In Sachsen sind im vergangenen Jahr 171.200 Rinder, Schweine, Schafe, Ziegen und Pferde geschlachtet worden. Insgesamt entstand dadurch eine Fleischmenge von 18.300 Tonnen. Gegenüber dem Vorjahr sei das ein Rückgang um gut 0,8 Prozent gewesen, teilte das Statistische Landesamt mit. Angaben zur Geflügelschlachtung wurden nicht gemacht.

Der mit 70 Prozent überwiegende Teil der geschlachteten Tiere – ohne Geflügel – waren zuletzt Schweine. Allein davon kamen im Jahr 2016 12.700 Tonnen Fleisch zusammen. Auf den Plätzen folgt abgeschlagen sächsisches Rindfleisch (5100 Tonnen), Schaf- und Lammfleisch (371 Tonnen), Pferdefleisch (65 Tonnen) und Ziegenfleisch (22 Tonnen). 91 Prozent aller Schlachtungen im Freistaat waren im vergangenen Jahr gewerblich, nur neun Prozent gingen auf das Konto von Hausschlachtungen: 1700 Tonnen.

Nordsachsen ist Spitzenreiter – Stadt Leipzig unbedeutend

Aufgeschlüsselt nach Landkreisen und Kommunen steht Nordsachsen bei den sächsischen Schlachtungen an der Spitze: 2015 ereilte dort beispielsweise gut 2800 Rinder und 48.000 Schweine ihr Schicksal. In der Stadt Leipzig wurden im gleichen Zeitraum „nur“ 17 Rinder und 95 Schweine geschlachtet. Ein Großteil der in Sachsen aufgezogenen Tiere wird jedoch nicht hier, sondern außerhalb des Freistaates getötet. Innerhalb der Bundesrepublik mit jährlich mehr als 6,7 Millionen Tonnen Fleisch – ohne Geflügel – machen sächsische Schlachtungen lediglich 0,3 Prozent aus.
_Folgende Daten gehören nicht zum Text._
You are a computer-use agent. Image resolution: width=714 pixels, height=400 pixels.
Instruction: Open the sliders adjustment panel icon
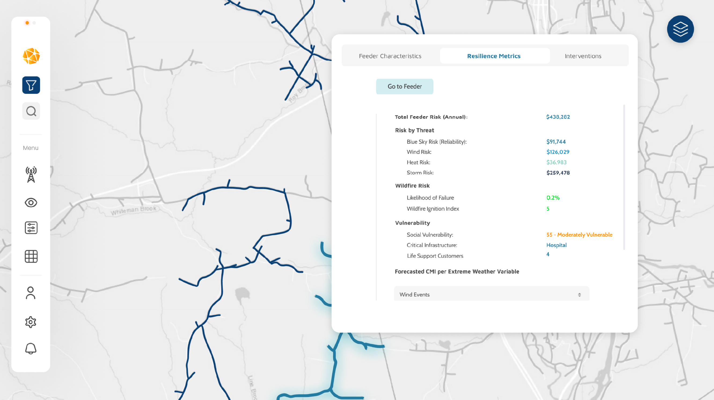coord(31,228)
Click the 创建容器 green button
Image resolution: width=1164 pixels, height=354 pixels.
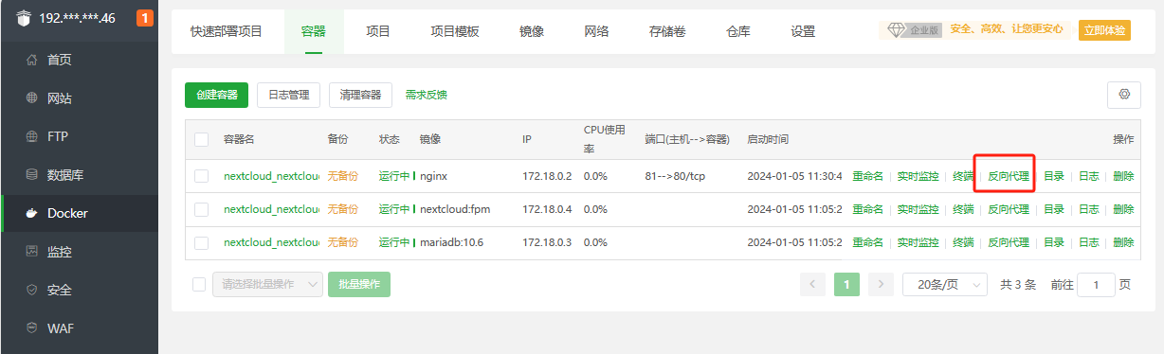[x=216, y=95]
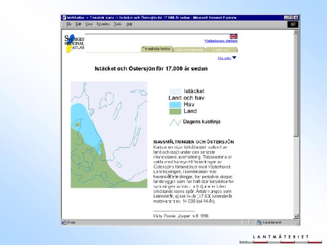Click the vertical scrollbar down arrow
Viewport: 327px width, 245px height.
pos(296,216)
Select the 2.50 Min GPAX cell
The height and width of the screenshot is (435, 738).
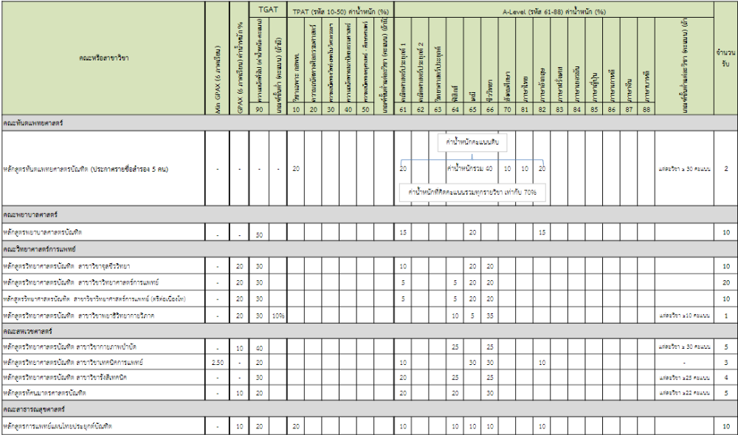[x=217, y=363]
In Sachsen wurden laut letzter Zählung 2015 mehr als 500.000 Rinder und mehr als 660.000 Schweine gehalten. Dazu kamen gut 70.000 Schafe, 44.000 Enten und 26.000 Gänse. Die Zahl der sächsischen Hühner belief sich bei der letzten Schätzung auf mehr als zehn Millionen.